* TASK DETAILS
Every entry, from the first line to the last, should be output exactly.

***

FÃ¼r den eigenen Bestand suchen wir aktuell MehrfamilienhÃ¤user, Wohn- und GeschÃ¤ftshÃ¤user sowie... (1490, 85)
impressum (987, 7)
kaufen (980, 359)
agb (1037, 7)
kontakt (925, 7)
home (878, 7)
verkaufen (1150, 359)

***

* OUTPUT BELOW
FÃ¼r den eigenen Bestand suchen wir aktuell MehrfamilienhÃ¤user, Wohn- und GeschÃ¤ftshÃ¤user sowie... (1490, 85)
impressum (987, 7)
kaufen (980, 359)
agb (1037, 7)
kontakt (925, 7)
home (878, 7)
verkaufen (1150, 359)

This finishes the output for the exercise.